WHAT THE EXERCISE ASKS: Return, from the material below, each line in which "Expand" occurs.

SOURCE INFORMATION:

........

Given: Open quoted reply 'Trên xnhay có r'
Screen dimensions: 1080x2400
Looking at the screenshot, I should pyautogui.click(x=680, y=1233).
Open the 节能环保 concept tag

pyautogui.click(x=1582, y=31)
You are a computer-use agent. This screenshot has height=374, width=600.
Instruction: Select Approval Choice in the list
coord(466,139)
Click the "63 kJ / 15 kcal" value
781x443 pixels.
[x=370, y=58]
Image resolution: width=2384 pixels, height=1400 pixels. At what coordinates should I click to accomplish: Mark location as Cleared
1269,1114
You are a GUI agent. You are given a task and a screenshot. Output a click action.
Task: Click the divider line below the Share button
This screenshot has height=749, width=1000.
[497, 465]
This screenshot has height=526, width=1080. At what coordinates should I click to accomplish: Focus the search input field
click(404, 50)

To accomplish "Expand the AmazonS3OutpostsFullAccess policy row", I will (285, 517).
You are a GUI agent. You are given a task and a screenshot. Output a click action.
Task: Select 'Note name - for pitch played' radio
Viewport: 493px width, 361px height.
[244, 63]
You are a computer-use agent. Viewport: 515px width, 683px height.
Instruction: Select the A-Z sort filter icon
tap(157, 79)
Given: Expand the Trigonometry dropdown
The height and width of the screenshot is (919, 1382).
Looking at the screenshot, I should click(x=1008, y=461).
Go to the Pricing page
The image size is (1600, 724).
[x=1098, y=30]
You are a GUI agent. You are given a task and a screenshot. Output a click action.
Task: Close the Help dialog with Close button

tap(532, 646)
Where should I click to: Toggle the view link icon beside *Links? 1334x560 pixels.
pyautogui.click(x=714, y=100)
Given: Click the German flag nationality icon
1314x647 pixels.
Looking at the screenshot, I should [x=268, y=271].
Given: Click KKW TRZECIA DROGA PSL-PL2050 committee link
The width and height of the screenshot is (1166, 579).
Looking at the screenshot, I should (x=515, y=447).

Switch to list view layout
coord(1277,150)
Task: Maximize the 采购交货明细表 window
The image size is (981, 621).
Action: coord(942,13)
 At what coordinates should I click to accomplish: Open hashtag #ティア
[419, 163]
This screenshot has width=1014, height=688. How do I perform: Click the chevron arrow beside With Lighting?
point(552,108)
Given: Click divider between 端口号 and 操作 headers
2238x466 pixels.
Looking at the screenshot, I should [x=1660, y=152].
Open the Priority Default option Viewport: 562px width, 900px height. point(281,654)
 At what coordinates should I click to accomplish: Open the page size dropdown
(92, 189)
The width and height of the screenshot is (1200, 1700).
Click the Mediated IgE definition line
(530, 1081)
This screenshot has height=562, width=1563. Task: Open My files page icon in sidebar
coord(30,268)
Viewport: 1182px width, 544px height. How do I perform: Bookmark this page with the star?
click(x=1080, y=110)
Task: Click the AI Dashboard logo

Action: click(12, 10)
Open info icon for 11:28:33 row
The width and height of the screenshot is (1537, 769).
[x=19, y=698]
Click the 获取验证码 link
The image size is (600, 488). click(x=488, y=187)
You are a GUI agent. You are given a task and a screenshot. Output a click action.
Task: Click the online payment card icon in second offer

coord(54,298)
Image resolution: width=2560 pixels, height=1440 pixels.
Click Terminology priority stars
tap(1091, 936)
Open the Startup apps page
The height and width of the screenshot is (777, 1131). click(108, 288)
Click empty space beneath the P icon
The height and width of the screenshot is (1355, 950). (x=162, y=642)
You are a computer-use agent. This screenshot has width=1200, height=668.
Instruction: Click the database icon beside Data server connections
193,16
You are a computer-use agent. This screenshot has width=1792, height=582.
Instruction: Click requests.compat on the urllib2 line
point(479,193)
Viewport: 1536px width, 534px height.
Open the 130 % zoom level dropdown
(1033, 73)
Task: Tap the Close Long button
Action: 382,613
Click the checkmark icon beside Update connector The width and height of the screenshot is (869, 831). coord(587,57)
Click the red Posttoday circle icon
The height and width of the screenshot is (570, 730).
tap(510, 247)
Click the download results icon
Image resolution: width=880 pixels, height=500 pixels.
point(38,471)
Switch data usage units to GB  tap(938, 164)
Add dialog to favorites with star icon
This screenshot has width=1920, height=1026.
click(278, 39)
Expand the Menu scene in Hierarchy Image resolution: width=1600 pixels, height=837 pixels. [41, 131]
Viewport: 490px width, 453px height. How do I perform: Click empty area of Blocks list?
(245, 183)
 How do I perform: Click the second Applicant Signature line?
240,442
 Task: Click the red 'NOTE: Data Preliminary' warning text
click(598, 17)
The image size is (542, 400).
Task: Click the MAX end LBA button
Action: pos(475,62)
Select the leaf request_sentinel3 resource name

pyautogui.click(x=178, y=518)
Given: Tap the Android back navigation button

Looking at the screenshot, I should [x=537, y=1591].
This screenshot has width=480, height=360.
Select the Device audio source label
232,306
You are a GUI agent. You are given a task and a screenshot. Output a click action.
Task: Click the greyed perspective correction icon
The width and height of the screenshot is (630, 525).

........

SOLUTION:
To accomplish "Expand the AmazonS3OutpostsFullAccess policy row", I will (285, 517).
Given: Expand the Trigonometry dropdown
Expand the Menu scene in Hierarchy Image resolution: width=1600 pixels, height=837 pixels. [41, 131]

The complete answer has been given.